Write what comes next in the blog text that ends with a reader's e-mail to Billy, starting right after its final sentence.

_Provided text_
.....

SS: Ahh…well. I mean, I’m supposed to be. I’m a teenager. Aren’t they supposed to be dirty?

ISP: So what’s your damage?

SS: I wasn’t abused as a kid, or on drugs. I watched a lot of porn, and I love it, and I’d like to be the next big thing.

ISP: You know the way to the top is through my cock.

SS: Well, I guess I’m gonna have to go there. Can I have the directions, please?

Sarah Shine

Bio Slime

Trapped in a room with only one door and no windows. Their cell phones do not work and no one outside of the building can hear their calls for help. The group of seven people is under siege as the shape shifting creature tries to seep inside.

They made a movie in a porno studio!

My porno studio!

How fucking cool is that?

Here’s the official Bio Slime page; here’s the Bio Slime myspace.

When Bio Slime hits the market, you gotta grab one, especially since Gia Paloma got a role in it! I don’t want to give a lot away, but she’s a make-up artist that gets hit with Slime, turns into a creature, gets cut in half, and goes on a rampage…kinda like her real-life antics!

Check the myspace page for more pics of your very favorite porn star of all time (and mine, too) — Gia Paloma.

Super Fun E-Mails: “I am NOT your core costumer!!!”

Gianna Michaels

J. Ream-Her writes:

Hey Billy.

First, my vital stats: I am also in my 30s, I always feel like I’m slipping towards being overweight but avoid getting blubbery, I’m not in any more debt than anyone else (damn student loans) and I don’t live with my mother (I live with my wife, and on occasion the experience can be the same). I don’t like NASCAR but don’t look down on those that do. What I do have in common with JH is I like to write you while I’m drunk; sorry for that.

.....

_Data excerpts_

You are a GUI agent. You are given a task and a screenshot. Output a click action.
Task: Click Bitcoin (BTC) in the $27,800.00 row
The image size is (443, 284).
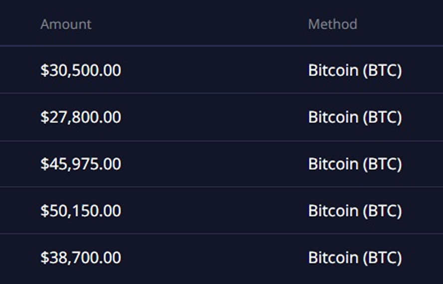pyautogui.click(x=355, y=117)
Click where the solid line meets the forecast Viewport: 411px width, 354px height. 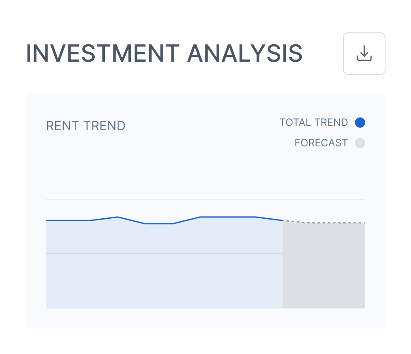283,220
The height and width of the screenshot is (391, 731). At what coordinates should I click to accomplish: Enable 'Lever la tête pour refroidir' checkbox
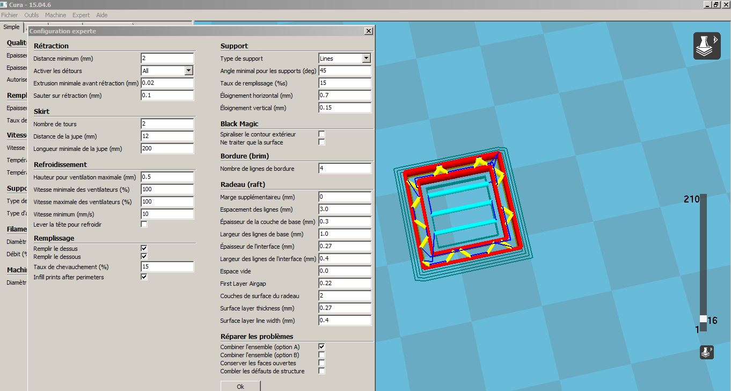(x=144, y=224)
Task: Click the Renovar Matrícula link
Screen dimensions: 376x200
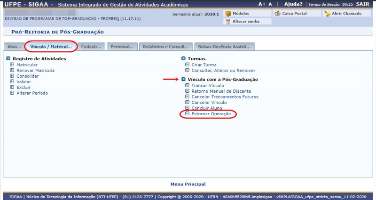Action: pos(35,71)
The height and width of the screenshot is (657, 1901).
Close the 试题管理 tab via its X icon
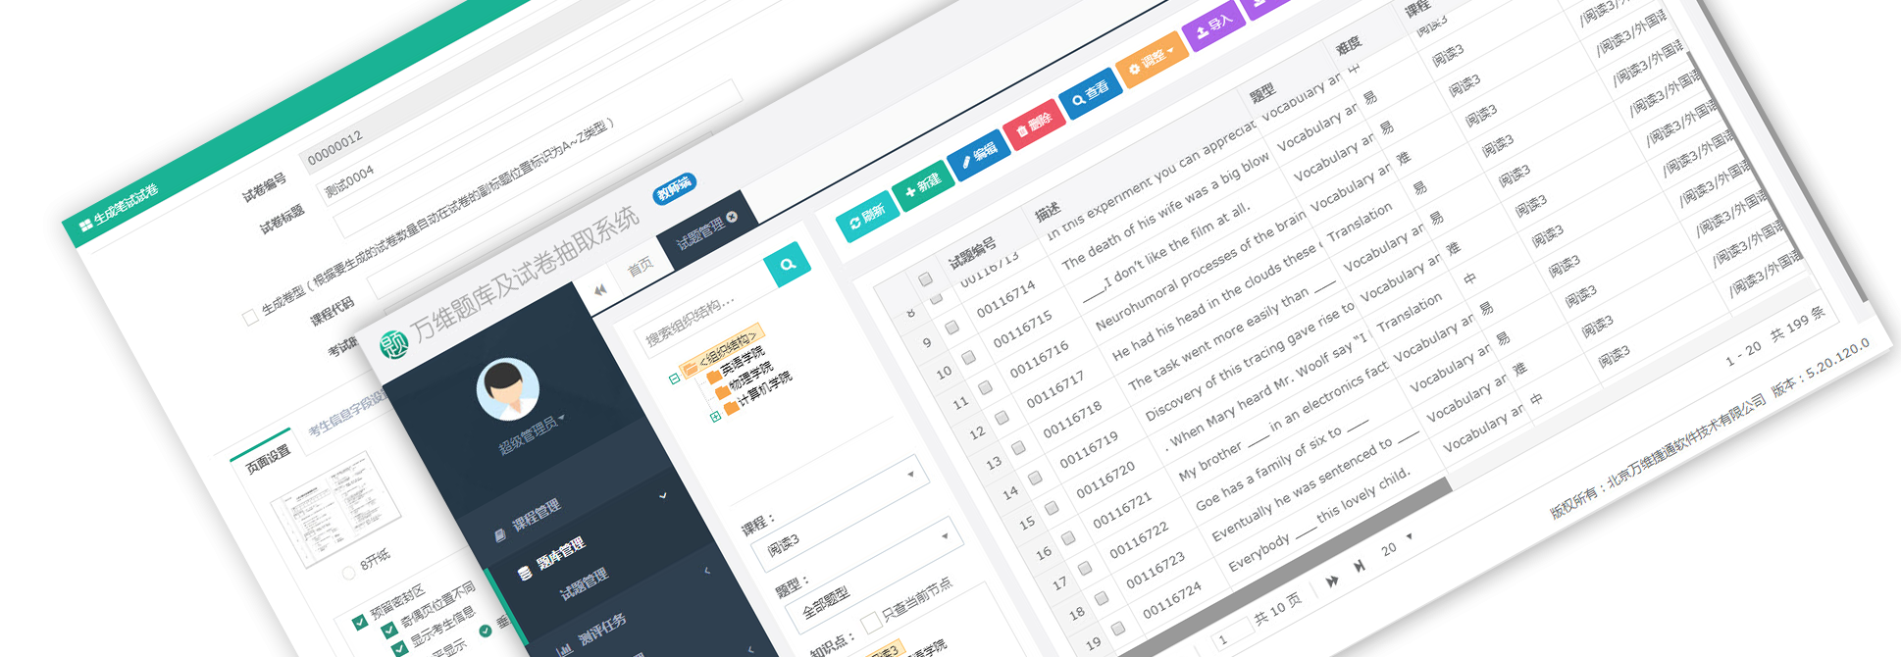tap(732, 217)
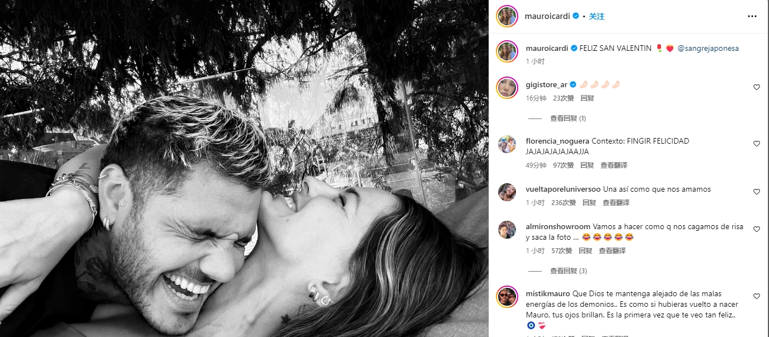769x337 pixels.
Task: Like vueltaporeluniversoo's comment with the heart
Action: 757,192
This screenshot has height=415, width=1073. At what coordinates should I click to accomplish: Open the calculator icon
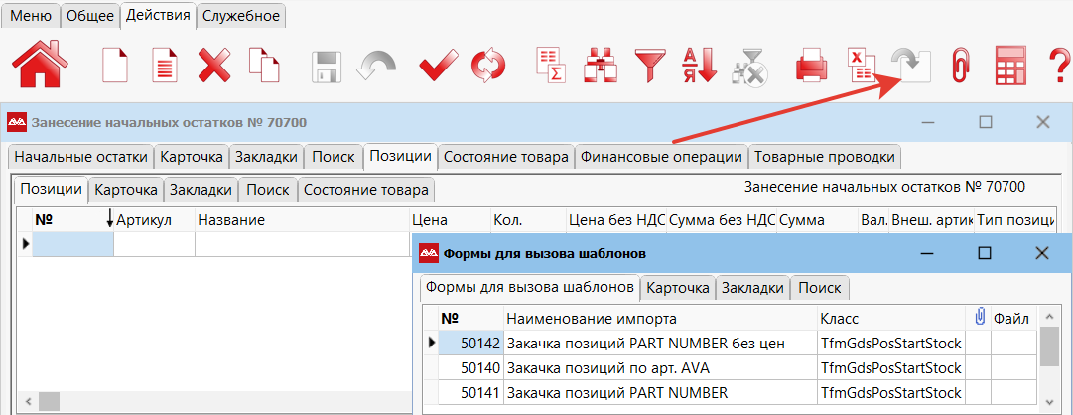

.....

_Response_
That said, I was kinda jealous of JH’s gift of free passes at first, but then I realized something. I really enjoy reading your blog; it’s a daily visit for me even when it isn’t for you. It’s entertaining and enlightening (you know what I mean); you write well and you and I share similar taste in a lot of stuff : travel, food, sense of humor, movies (I knew who Edith Massey was) and music. Plus it has tits.

However, I gotta admit: I don’t really like your porn. I don’t like the Gloryhole site since I really like the interaction between people and while I’m not into dudes, I’m surprised to say that I also don’t like them seeing knocked down to just an apendage through a hole (I think that’s mostly because there’s only so much a dick in a hole can do). I really like a lot of the “girl next door” types you have on Manojob and thedicksuckers (Anna Von Trap, damn) but bj-only sites and especially handjob sites have never done much for me (I should probably be more open-minded about this). I like a lot of inter-racial porn for two reasons: 1) black guys seem to fuck like I enjoy: rough but with respect, aggressive but never brutal, and 2) they like the same things I like in women, namely, some curves. That said, Barbie Cummings and Spring Thomas do nothing for me unfortunately…I’m sure they’re great people, but a little too bleached-out and skinny for me. I don’t like Blacks on Blondes because they delve into the whole racial thing a little too much (all that writing stuff we already went over) too much for me. “No Way Am I Gay?” Yeah, no.

This all isn’t not your fault of course; it’s just my taste. I just feel kinda bad since I like your blog so much.

Lo siento buddy,

J.
_________________________________

Señor Ream-Her, no need for apologies. I like my blog, and the sites I own, and the sites I shoot for, and my life, and just cause you don’t see eye-to-eye on every aspect of such doesn’t necessitate the need for an apology.

Why didn’t you bring up Spunkmouth or Eat Some Ass? There’s some mighty fine jerk material there, and, like all the sites I’m associated with, it’s a true value.

This is a perfect segue into the Bargain that is Internet Porn…let The Digression begin:

Perverts of the World Rejoice! (And let’s face it, that’s most of us).

Remember in the old, old, days, when slick, glossy, hardcore magazines cost fifty or a hundred bucks? And you had to actually go to a movie theater and sit next to people even more perverted than yourself, and jack next to them as the movie played on the screen? Oh, and nope — no rewinding to see that pop shot again!

Of course you don’t recall that, cause even I am not that old. (However, I do remember being 11 or 12 and walking by the Kiva Theater in Old Town Scottsdale and seeing TELL THEM JOHNNY WADD IS HERE on their marquee.)

Really.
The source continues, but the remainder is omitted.